Specialized courts have proven effective in working with cases such as domestic violence and drug crimes. In many states, specialized courts have extremely high efficiency rate when dealing with these issues (Maryland Courts, 2015). In areas of domestic violence and drugs these courts have been successful because they require a larger stakeholder such as counselors, social services, as well as probation and criminal justice services. For instance, private programs and healthcare professionals in drug and domestic violence are often utilized by these courts. by utilizing more stakeholders in the judiciary process it is possible to improve outcomes over the long-term.
Addiction and Domestic Violence
Addiction and domestic violence are serious social issues. Domestic violence crosses all social, ethnic, racial, and economic classes and the depth to which society understands and acknowledges domestic violence is diverse and ill understood. The risk factors for domestic violence are diverse consisting of:
- lack of education
- unmarried people involved in relationships
- cultural (Dryden-Edwards & Stöppler, 2013).

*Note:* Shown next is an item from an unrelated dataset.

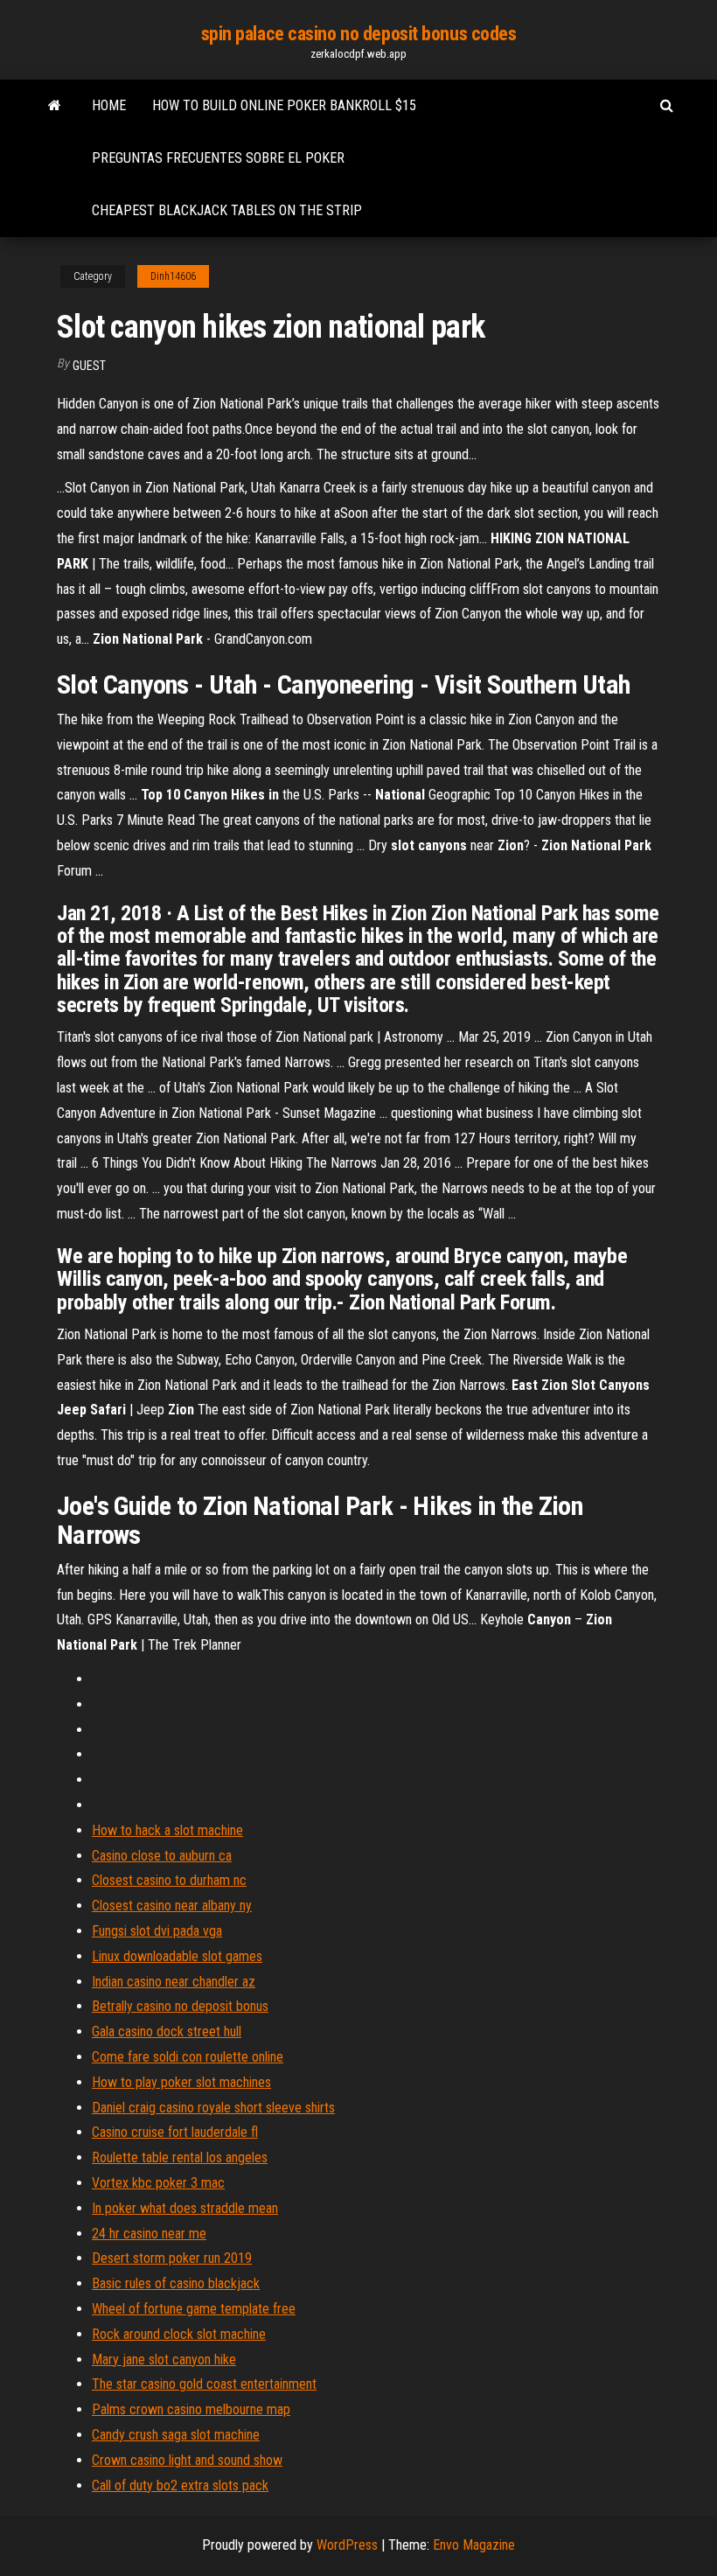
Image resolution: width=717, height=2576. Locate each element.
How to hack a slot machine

These problems are at the center of many social issues in the US such as homelessness, public health issues, unwanted pregnancy, and many other problems that can create an environment that places many individuals in a high-risk category for criminal justice issues. In a majority of cases of domestic violence (as high as 75%) drug and alcohol addiction is present (Dryden-Edwards & Stöppler, 2013. It makes sense that the criminal justice system and the human services system would engage in a deeper relationship based on these types of issues because solving them through a singular punitive or social approach is not likely to reduce the rates of recidivism which is highest in cases of addiction based crimes and domestic violence.
Allen, J. M., & Sawhney, R. (2015). Administration and Management in Criminal Justice: A service Quality Approach. SAGE Publications, Inc.
Dryden-Edwards, R., & Stöppler, M. C. (2013). Domestic violence: Causes.
Maryland Courts. (2015). About the Maryland Court System. Retrieved from Maryland Courts
Mesmaecker, V. D. (2010). Building social support for restorative justice through the media: is taking the victim perspective the most appropriate strategy?. Contemporary Justice Review, 13(3), 239- 267.